= Renee Botta =

Renee Botta is on the faculty of the Department of Media, Film & Journalism Studies at the University of Denver where she has conducted research on the relationship between media use and eating disorders among adolescents from diverse populations. She earned a Ph.D. in 1998 from the University of Wisconsin-Madison. At the University of Denver she teaches courses in health communication, mass communication & public relations in many different graduate and undergraduate courses. Her main focus of work away from the University has been about increasing sanitation and clean water in slums such as Kibera.

==Early life==
Renee Botta earned her bachelor's degree from the University of Wisconsin-Madison in 1987, she also earned her master's degree in 1989 as well as a Ph.D. in 1998 from the University of Wisconsin-Madison. She is currently not the Chair of the Department of Media, Film & Journalism Studies at the University of Denver.

==Accomplishments==
Renee is well known as the author of the 7th-most frequently cited article in Journal of Communication, which is one of the most prestigious academic journals in the world that publishes research on communication. You can find her published work on the International Communication Association website., In 1999 Botta contributed an article called; 'Television images and adolescent girls' body image disturbance' in the Journal of Communication. The article talks about the impact the media has had on people's view of body image as well as studies that Botta has done on eating disorders. Then in 2003 while at Cleveland State University Botta was a part of the Fulbright Program, which is an International education exchange program. She taught at the University of Zambia and conducted research on how people communicate about AIDS in their everyday life. Currently Renee Botta is the chair and Associate Professor in the Department of Media, Film & Journalism Studies at the University of Denver. Renee Botta's primary areas of expertise include health communication, communication campaigns, health and media effects, and international heath communication. She is also highly qualified in many other areas, which include but are not limited to: advertising, broadcast media, social psychology, human communication, women's issues, health and wellness, and the sanitation and hygiene in Africa. Renee Botta has made contributions to the book Taking a Bite Out of Crime The Impact of the National Citizens Crime Prevention Media Campaign which goes over topics such as crime prevention scholars, law enforcement practitioners, and media experts, and focuses on examining the power of the media to influence people's attitudes and behaviors.

==Global Involvement==
Sanitation has become an increasingly large problem for small informal villages, better known as slums all around the world.

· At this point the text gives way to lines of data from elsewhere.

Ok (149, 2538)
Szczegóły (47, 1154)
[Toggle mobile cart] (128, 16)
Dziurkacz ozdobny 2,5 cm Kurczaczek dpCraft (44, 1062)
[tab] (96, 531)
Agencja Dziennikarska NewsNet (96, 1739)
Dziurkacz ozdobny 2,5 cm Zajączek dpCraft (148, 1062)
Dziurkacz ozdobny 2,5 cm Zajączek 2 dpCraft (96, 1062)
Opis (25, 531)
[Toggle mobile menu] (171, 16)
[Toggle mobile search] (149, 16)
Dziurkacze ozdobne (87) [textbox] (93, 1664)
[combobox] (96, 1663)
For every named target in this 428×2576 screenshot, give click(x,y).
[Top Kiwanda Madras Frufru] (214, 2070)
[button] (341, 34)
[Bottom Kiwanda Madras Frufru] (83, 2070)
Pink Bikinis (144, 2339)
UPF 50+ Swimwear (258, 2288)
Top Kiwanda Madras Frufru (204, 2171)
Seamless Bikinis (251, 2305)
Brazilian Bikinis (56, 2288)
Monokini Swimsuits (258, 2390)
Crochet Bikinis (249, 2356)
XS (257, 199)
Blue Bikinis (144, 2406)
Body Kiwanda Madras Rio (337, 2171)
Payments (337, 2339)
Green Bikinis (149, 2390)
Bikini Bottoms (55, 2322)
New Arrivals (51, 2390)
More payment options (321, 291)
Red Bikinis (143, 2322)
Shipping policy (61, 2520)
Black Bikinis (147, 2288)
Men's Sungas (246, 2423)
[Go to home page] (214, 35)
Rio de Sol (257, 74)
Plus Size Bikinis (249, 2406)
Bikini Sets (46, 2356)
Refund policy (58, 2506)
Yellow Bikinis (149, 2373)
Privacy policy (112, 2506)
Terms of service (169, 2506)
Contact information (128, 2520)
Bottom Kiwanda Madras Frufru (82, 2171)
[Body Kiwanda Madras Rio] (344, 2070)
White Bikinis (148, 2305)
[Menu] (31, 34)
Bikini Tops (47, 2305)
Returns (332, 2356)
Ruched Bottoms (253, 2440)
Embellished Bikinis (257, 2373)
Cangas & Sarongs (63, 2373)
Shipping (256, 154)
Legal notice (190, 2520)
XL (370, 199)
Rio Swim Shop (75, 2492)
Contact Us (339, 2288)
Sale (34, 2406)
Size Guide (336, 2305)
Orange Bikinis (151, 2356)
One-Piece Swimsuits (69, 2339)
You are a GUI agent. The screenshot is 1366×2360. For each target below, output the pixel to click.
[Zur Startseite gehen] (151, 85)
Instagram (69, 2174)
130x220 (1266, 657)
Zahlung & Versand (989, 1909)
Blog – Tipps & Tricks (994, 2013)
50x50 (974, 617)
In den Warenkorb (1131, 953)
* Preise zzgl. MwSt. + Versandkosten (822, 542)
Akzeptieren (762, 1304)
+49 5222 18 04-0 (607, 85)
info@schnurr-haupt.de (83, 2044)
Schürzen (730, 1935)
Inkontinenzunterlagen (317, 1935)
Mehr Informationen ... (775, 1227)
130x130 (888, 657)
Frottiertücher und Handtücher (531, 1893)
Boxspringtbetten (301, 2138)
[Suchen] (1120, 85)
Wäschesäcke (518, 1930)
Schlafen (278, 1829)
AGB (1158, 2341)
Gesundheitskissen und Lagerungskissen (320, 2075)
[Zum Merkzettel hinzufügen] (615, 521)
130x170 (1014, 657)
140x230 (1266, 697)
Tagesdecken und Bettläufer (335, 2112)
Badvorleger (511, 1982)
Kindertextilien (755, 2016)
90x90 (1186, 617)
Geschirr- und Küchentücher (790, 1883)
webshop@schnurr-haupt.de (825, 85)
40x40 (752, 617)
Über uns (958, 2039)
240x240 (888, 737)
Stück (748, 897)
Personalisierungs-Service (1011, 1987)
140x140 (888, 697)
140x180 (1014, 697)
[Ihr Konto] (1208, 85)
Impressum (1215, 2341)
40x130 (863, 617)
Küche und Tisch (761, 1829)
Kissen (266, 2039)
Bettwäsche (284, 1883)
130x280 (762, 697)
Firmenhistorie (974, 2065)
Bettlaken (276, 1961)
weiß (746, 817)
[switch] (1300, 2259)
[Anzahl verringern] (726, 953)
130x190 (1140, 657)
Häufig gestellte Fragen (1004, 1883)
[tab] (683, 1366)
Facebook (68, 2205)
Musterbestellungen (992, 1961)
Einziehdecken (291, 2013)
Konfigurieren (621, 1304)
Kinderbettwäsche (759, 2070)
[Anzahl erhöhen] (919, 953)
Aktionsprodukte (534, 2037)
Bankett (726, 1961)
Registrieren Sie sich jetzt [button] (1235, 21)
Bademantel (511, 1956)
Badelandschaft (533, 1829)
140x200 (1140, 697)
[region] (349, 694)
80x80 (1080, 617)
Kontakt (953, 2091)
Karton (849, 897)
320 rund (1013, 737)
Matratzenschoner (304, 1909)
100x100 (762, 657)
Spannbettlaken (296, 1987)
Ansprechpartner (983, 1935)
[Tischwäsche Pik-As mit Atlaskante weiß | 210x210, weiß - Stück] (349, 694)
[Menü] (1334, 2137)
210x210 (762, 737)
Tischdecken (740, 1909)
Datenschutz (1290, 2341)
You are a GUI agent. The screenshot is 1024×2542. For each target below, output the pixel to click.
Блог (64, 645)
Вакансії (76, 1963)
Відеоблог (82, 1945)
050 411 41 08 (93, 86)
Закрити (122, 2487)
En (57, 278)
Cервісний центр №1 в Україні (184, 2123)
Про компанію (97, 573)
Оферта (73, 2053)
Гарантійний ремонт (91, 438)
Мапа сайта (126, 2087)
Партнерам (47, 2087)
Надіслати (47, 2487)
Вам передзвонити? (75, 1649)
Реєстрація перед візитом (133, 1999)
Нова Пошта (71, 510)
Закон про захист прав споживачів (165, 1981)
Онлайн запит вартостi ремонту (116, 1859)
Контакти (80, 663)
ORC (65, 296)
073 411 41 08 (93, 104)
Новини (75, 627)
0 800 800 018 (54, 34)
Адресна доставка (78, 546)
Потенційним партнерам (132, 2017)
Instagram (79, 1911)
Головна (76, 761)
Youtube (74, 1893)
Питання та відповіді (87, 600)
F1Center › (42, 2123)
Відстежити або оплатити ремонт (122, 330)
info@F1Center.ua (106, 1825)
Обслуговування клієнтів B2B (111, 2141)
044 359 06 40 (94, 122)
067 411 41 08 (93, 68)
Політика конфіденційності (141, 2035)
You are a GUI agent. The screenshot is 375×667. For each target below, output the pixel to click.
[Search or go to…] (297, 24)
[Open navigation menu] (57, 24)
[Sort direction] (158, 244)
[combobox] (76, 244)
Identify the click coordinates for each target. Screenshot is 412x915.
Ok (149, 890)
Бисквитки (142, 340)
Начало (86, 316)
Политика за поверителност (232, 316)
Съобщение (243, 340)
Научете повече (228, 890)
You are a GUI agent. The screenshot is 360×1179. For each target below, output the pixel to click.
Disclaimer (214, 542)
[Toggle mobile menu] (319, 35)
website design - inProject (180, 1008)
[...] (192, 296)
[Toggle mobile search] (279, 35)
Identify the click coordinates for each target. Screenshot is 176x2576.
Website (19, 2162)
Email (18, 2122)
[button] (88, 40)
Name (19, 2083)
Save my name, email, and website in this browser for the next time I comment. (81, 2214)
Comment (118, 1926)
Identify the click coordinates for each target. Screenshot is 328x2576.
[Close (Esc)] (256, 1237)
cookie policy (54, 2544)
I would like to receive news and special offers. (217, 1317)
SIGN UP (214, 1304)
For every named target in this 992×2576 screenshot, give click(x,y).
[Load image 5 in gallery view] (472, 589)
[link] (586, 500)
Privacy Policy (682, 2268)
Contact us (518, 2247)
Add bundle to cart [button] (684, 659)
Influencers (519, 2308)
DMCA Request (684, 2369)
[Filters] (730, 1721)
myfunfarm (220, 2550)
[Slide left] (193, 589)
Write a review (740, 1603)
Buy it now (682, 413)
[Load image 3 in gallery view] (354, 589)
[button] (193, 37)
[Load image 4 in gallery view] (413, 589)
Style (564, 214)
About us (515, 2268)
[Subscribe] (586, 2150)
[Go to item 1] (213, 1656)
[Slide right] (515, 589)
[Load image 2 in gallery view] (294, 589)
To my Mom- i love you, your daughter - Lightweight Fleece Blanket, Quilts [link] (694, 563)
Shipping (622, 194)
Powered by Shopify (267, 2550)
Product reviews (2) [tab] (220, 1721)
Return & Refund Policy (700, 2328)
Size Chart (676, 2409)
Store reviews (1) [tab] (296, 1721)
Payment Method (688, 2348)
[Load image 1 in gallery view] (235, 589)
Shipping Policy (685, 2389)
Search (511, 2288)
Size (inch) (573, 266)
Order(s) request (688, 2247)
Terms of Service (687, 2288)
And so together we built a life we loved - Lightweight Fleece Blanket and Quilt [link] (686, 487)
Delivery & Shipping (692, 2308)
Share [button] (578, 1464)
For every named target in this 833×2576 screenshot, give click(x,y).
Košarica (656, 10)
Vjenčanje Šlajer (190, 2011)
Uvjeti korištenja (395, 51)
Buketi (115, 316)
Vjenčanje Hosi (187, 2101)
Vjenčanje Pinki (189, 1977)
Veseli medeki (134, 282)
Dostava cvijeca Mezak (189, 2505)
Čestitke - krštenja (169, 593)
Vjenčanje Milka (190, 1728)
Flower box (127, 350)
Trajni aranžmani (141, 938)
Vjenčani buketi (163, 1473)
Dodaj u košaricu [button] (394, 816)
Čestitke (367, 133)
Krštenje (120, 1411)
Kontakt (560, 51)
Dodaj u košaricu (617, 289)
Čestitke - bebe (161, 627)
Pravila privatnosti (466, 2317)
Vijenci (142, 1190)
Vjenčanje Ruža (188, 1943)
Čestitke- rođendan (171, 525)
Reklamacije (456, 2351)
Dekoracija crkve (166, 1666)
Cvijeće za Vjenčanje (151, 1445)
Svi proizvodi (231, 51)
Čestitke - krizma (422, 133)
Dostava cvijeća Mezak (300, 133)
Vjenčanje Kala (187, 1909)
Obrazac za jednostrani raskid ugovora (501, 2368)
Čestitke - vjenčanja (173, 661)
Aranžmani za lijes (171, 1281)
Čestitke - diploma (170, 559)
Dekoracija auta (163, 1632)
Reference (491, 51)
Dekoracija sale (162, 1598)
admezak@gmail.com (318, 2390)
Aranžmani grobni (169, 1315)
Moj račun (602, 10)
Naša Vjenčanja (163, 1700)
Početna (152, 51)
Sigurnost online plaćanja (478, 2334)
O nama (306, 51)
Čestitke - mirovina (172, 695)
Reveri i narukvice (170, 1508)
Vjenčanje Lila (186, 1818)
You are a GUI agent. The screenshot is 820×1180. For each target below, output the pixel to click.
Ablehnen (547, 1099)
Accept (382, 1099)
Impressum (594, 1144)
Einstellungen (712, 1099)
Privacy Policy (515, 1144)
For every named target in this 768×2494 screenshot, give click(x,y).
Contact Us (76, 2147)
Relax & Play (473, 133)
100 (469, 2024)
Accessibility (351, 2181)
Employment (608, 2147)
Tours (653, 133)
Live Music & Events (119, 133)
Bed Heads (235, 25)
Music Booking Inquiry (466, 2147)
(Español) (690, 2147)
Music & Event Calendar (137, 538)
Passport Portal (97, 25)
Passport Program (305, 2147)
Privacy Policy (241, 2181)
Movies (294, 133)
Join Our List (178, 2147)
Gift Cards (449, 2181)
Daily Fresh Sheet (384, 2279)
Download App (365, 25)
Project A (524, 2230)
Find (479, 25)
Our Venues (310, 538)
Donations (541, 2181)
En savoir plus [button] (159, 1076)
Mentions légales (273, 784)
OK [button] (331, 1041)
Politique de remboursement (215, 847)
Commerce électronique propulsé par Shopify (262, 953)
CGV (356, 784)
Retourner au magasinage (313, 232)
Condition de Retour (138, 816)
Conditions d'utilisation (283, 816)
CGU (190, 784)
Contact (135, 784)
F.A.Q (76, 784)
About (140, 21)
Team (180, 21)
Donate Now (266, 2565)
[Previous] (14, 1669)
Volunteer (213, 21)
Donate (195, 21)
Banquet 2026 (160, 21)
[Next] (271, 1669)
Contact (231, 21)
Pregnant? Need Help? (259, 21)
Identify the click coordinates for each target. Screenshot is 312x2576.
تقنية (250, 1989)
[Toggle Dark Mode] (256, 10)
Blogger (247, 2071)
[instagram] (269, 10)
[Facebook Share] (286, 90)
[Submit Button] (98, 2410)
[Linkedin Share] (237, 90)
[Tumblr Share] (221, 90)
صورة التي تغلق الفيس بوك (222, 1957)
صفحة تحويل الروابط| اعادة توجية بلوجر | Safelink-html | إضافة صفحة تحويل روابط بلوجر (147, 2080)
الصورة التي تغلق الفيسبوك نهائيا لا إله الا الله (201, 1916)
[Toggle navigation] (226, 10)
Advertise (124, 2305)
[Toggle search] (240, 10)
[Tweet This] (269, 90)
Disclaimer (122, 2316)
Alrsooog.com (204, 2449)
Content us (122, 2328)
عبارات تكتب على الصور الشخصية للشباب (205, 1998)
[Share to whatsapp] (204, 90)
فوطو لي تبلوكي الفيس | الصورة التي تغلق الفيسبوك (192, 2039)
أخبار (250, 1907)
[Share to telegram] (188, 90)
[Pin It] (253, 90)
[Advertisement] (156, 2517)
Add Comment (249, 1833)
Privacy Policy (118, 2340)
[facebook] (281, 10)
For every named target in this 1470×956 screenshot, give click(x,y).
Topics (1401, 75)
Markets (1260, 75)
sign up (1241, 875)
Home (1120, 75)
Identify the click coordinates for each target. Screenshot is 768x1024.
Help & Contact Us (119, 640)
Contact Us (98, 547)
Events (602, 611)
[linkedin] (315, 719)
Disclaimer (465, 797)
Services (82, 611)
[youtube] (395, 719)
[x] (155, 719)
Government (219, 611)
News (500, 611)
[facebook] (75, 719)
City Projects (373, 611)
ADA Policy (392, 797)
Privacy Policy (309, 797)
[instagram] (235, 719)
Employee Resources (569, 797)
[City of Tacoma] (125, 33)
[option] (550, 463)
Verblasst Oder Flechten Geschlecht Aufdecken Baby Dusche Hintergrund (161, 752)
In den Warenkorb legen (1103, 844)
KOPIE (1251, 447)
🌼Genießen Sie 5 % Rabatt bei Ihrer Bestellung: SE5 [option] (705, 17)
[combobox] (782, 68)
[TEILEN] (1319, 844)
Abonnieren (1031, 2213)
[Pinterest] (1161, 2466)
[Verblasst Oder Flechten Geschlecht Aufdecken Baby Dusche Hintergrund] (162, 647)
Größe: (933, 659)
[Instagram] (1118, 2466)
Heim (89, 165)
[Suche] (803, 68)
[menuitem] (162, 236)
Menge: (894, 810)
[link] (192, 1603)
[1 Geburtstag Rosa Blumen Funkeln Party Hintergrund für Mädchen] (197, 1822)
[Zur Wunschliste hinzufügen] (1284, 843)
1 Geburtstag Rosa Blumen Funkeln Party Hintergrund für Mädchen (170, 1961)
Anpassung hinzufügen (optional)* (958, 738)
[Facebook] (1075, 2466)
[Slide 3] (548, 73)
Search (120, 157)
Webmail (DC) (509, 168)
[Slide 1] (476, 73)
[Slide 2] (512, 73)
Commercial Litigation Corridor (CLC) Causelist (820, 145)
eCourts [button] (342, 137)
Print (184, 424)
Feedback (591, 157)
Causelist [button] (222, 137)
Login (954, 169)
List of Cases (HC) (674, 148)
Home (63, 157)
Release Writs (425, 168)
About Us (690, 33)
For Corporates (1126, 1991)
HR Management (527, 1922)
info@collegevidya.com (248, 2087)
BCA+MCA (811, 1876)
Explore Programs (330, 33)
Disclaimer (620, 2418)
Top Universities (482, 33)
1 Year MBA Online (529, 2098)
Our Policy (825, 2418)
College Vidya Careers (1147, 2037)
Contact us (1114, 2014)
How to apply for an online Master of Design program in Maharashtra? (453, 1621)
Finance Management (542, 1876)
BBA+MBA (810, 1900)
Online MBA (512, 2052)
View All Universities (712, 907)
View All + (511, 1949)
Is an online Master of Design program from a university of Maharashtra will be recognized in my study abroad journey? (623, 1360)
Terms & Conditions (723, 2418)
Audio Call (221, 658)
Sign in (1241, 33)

The problem has increased to the point where one in every five children die before the age of five in the informal settlement of Kibera in Nairobi. The cause can be attributed to lack of clean water. Botta worked with other Faculty from the University of Denver, who include Randall Kuhn, Karen Loeb, and Peter Van Arsdale, as well as students from University of Nairobi to develop a sustainable and scalable model for sanitation and clean water. The main focus for Botta and her team were to improve the health conditions as well as conditions economically in Kibera through their model

==Research==
The solution that Botta and her team came up with consists of a "stool" method. The top 'seat' of the stool consist of facility, infrastructure, and the best technologies for waste removal, water storage, and water purification. A few of these modern technology are water catchment systems, bio-gas, and gravity bed leach fields. Their solution, however, consists of not only technology and infrastructure but also the support of governance from public and private sectors, business planning which influences sustainable management, and finally health and hygiene training for the people of the slums. These three areas make up the 'legs' of the stool. With this system, sustainable operations and improved health are promoted. Botta's research in Kibera helped to educate the native women living in the slums on how to treat their drinking water and improve the overall health of their families. The family's houses contained no running water. The DU project was granted $300,000. With that money they provided water, flushing toilets, and showers.